The October inflation print gave investors a reason to cheer, given its implications for the Federal Reserve’s monetary policy. Ark Invest founder Cathie Wood took to Twitter Saturday to offer her take on the inflation outlook.
A Serious Policy Mistake: Inflation is unwinding, Wood said. If her deduction is true, the economy could be heading back to the future with the “Roaring Twenties,” the last time several general-purpose technologies, namely the telephone, electricity, and the internal combustion engine, evolved at the same time, she said, adding the setup is remarkably similar.
Prior to the Roaring Twenties, there was World War I and the Spanish Flu, Wood noted.
"While both had a more serious impact on the global economy, today’s combination is a strong echo that could result in much lower than expected inflation and a boom in innovation," the money manager said.
The fallout of these two adverse developments have been a supply chain shock and other challenges that pushed inflation to over 20%, with inflation peaking at 24% in June 1920 and then dropping precipitously in a year to -15% in June 1921, she said.
“We would not be surprised to see broad-based inflation turn negative in 2023,” she added. Wood called out the Fed’s current monetary policy stance as a “serious mistake.”
While noting that the Fed raised interest rates less than twofold from 4.5% to 7% in 1919-20, she said the current Fed has increased interest rates 16-fold despite much lower inflation.

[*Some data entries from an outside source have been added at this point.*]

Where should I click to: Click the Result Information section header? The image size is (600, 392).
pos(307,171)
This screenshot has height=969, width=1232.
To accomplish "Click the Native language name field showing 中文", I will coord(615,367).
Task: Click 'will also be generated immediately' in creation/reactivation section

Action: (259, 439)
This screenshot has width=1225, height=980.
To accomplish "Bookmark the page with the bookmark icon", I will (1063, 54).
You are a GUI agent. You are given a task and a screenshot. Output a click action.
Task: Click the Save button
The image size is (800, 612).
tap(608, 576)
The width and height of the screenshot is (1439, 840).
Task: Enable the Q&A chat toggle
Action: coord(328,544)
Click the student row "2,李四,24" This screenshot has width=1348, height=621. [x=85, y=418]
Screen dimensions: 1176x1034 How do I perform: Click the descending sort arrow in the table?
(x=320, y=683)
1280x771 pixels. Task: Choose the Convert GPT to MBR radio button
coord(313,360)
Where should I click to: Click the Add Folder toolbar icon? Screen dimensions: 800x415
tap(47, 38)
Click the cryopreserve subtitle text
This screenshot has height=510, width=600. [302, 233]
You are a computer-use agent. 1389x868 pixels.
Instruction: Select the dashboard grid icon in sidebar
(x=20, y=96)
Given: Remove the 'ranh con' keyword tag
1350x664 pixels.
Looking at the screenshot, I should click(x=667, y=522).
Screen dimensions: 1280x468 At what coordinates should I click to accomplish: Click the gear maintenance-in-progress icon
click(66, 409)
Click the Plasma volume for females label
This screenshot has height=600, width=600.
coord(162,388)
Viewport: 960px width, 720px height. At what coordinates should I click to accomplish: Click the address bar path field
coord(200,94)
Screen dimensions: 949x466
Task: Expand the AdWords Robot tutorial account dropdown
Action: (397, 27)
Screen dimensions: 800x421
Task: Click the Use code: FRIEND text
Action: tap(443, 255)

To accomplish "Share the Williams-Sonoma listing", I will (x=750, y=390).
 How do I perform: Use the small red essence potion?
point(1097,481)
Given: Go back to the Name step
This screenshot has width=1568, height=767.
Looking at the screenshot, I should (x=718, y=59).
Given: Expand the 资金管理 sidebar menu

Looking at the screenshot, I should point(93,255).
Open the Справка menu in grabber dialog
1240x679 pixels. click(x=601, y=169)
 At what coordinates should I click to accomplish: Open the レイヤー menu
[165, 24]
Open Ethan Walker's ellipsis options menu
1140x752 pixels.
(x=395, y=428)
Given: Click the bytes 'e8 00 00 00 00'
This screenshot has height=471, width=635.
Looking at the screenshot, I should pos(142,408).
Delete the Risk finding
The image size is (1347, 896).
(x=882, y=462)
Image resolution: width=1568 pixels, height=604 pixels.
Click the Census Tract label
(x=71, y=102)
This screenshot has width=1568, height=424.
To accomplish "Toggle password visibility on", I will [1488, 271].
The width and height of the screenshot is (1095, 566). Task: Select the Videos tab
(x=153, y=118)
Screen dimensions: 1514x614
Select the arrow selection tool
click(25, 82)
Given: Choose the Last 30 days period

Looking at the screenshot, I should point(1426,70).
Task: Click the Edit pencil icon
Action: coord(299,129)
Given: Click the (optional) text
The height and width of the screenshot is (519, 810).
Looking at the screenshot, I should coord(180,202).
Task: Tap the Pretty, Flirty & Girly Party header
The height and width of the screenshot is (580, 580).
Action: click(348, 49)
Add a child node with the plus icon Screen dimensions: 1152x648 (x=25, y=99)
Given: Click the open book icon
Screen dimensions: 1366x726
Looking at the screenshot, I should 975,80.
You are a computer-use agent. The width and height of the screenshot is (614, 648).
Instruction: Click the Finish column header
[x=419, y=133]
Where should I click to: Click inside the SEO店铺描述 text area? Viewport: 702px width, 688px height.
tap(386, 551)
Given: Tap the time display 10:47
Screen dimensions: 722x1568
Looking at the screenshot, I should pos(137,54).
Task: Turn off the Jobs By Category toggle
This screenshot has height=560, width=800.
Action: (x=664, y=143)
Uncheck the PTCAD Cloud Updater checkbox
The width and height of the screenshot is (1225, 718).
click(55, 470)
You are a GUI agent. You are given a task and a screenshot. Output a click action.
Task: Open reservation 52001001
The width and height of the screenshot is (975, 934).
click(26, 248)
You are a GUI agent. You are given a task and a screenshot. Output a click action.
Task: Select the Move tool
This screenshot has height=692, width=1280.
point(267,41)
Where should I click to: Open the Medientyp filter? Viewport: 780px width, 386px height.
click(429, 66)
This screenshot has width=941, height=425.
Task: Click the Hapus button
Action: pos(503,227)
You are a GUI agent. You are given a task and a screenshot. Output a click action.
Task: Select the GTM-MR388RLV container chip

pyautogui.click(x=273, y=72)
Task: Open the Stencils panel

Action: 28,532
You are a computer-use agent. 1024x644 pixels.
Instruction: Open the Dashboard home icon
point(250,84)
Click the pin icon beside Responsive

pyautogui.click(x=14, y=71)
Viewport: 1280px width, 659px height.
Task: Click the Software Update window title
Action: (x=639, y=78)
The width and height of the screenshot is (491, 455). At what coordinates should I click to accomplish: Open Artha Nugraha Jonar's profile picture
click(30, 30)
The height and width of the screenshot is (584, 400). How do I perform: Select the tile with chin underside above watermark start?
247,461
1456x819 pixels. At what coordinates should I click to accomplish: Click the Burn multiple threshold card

See also: Did The Drop In CPI Inflation Impact The Outlook For Interest Rates?
Fed Ignoring Deflationary Signals: If the Fed does not pivot now, a situation similar to the one seen in 1929 will play out, Wood said. She noted that the Fed raised rates too quickly in 1929 to put an end to financial speculation. Also, the Smoot-Hawley Tariff Act passed by Congress, levying over 50% tax on more than 20,000 goods pushed the global economy into the Great Depression, she added.
Tesla, Inc. TSLA CEO Elon Musk concurred with this view.
The Fed is ignoring deflationary signals, Wood said. She sees the Chips Act as harming trade.
“The University of Michigan’s consumer sentiment index is at a record low, below levels hit in 2008-09 and 1979-82, a setup for a liquidity trap like that in the Great Depression when massive monetary stimulus failed,” Wood said.
Given conflicting data and the stark difference in these outcomes, the Fed should debate the possible risks associated with its current policy, at the least, instead of voting unanimously, she added.